Recopiez à l'identique la partie du texte sur la fée Laumė qui s'ouvre sur les mots « La forme anthropomorphique » et s'achève sur « et les enfants. ».
── TEXTE À LIRE
Lauma en letton, Laumė en lituanien, ou Łauma en yotvingien, est une fée sylvestre, gardienne des orphelins, dans la mythologie des régions baltes, occidentales comme orientales (ou yotvingiennes).

Dans la mythologie lituanienne[modifier | modifier le code]

Les Laumės sont les plus anciennes déesses de la mythologie lituanienne. Il est possible que les premières représentations de ces divinités soient apparues durant le mésolithique, juste après l'ère glaciaire[1]. Les Laumės pouvaient prendre des formes zoomorphes[2] (juments ou chèvres femelle, ourses ou chiennes). Les Laumės ultérieures eurent une apparence semi-anthropomorphe : elles étaient généralement pourvues de serres en guise de pieds et étaient représentées en femmes avec une tête ou un corps de chèvre. D'autres représentations les dotent de formes hybrides mi-être humain/mi-chien ou mi-jument, à l'instar des centaures[3]. À l'origine, les Laumės étaient représentées comme des créatures ornithomorphes ou zoomorphes. Leur forme originelle était un oiseau, le pigeon, qui est souvent appelé l'oiseau des Laumės. Elles sont représentées assises ou accroupies sur des arbres, généralement des bouleaux, sur lesquels poussent des balais de fées. D'autres plantes forestières associées aux laumės sont les elaphomyces (laumriešučiai), les fougères-à-l'autruche (laumpaparčiai).

Sous forme zoomorphe, elles sont représentées comme des chèvres sauvages, des femmes à tête de chèvre cornue, à forte poitrine, des ours, des chats, des chiennes à poils bruns et des juments.

Finalement, les laumės sont devenues des créatures semi-zoomorphes semi-anthropomorphes: des femmes aux pattes de poule ou de coq, vêtues d'étamine, couvertes de paille. Ailleurs, la Laumė est représentée sous forme d'une belle jeune fille vêtue de robes d'or, mais si on les lui enlevait, son corps ressemblerait à celui d'une poule. Il y a également des déesses avec des pattes d'oiseau, une grosse tête et de grands yeux.

La forme anthropomorphique des Laumės remonte à l'âge de pierre, lorsque le cannibalisme existait encore. Les Laumės cannibales avaient une apparence effrayante : de longs bras avec des doigts de pierre et des griffes acérées, de grandes dents, des cheveux emmêlés et de longs seins. La nuit, elles happaient les hommes qu'elles rencontraient, ou les mordaient et les mangeaient. Elles vivaient près de l'eau, dans des forêts denses, dans des bains abandonnés, buvaient de la vapeur et avaient peur de la fleur de lin et des objets en métal, surtout en fer. Les Laumės déchiraient et mangeaient les gens et les enfants.

À l'aube du christianisme, les laumės sont représentées comme de belles femmes vêtues de beaux vêtements, ayant perdu leurs attributs cannibales. Dans certains cas, elles apparaissent nues, à la fois attirantes et maternelles.
────
── EXTRAITS DES ENTRÉES
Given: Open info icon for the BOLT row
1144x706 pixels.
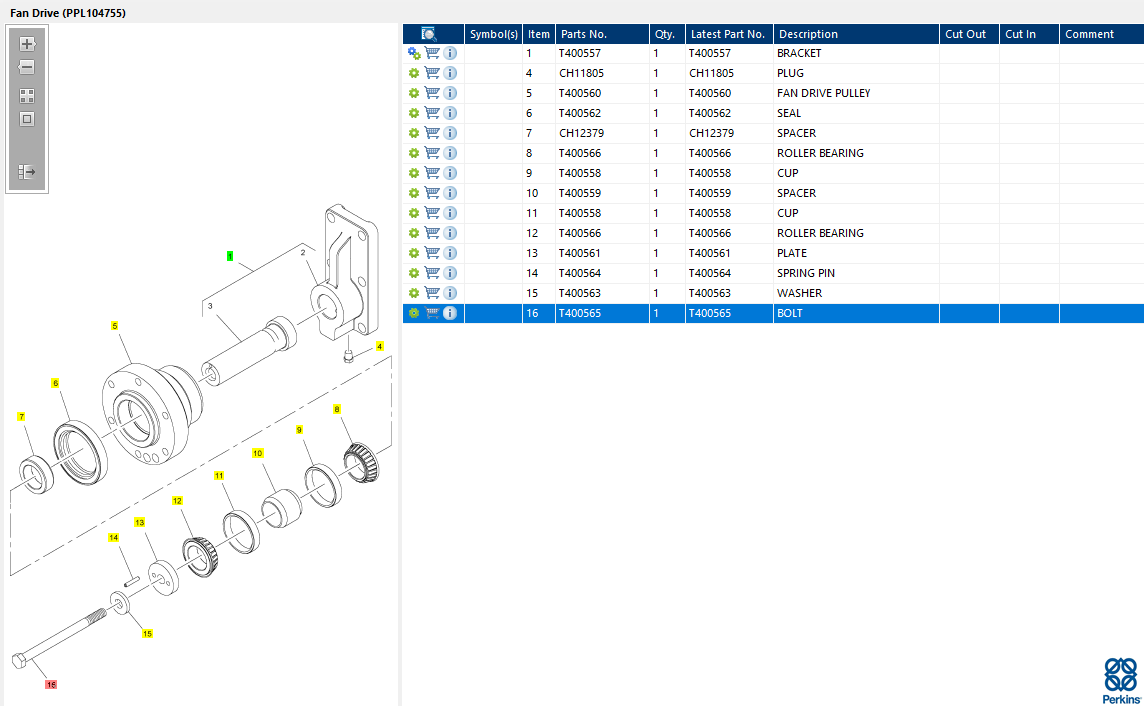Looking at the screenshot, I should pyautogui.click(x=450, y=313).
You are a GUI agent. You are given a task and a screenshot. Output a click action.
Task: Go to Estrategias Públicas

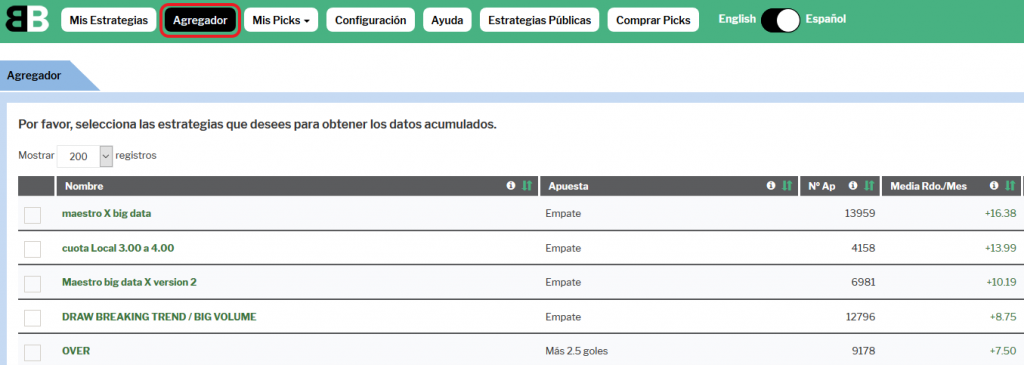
────
RÉSULTAT ATTENDU:
La forme anthropomorphique des Laumės remonte à l'âge de pierre, lorsque le cannibalisme existait encore. Les Laumės cannibales avaient une apparence effrayante : de longs bras avec des doigts de pierre et des griffes acérées, de grandes dents, des cheveux emmêlés et de longs seins. La nuit, elles happaient les hommes qu'elles rencontraient, ou les mordaient et les mangeaient. Elles vivaient près de l'eau, dans des forêts denses, dans des bains abandonnés, buvaient de la vapeur et avaient peur de la fleur de lin et des objets en métal, surtout en fer. Les Laumės déchiraient et mangeaient les gens et les enfants.